-- start of Source material --
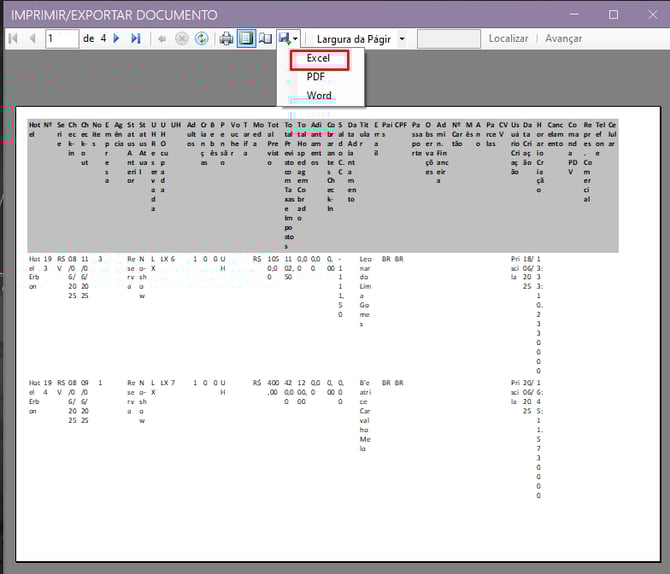The height and width of the screenshot is (574, 670).
Task: Click the current page number field
Action: click(x=62, y=38)
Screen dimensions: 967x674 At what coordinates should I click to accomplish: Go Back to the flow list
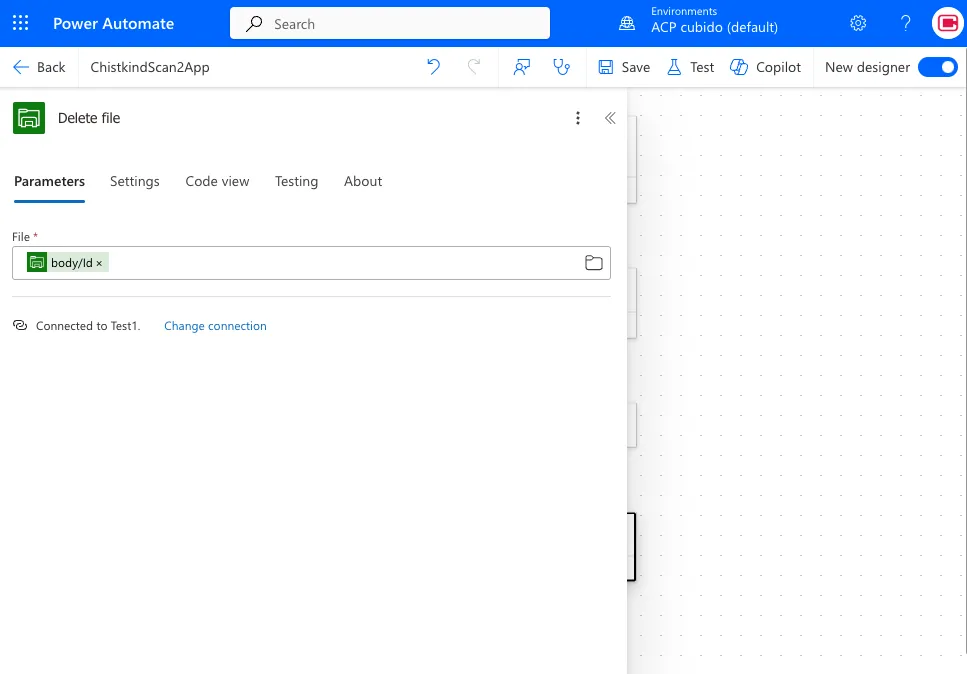point(39,66)
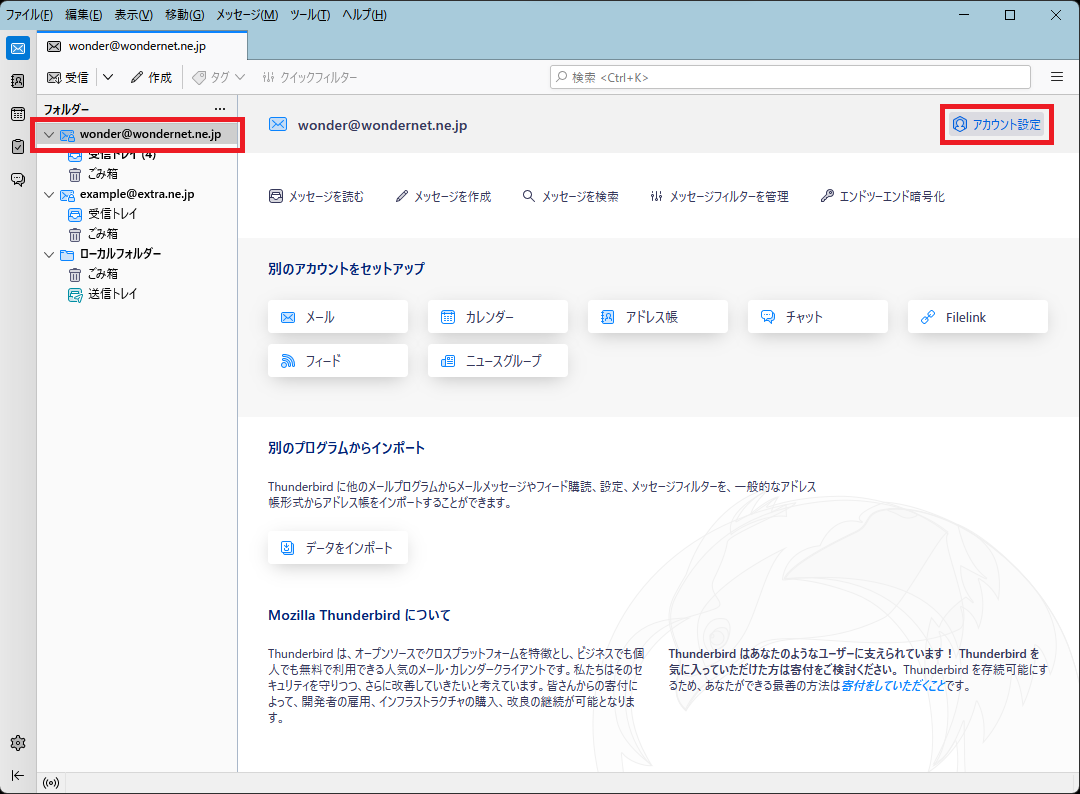Open the Address Book space icon in sidebar
This screenshot has height=794, width=1080.
(18, 81)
-- end of Source material --
Task prompt
Copy every line of the material above word for word, leaving out the pictures.

Output below
The height and width of the screenshot is (574, 670).
Task: Click the current page number field
Action: click(x=62, y=38)
Screen dimensions: 967x674 At what coordinates should I click to accomplish: Go Back to the flow list
point(39,66)
Open the Address Book space icon in sidebar
This screenshot has height=794, width=1080.
(18, 81)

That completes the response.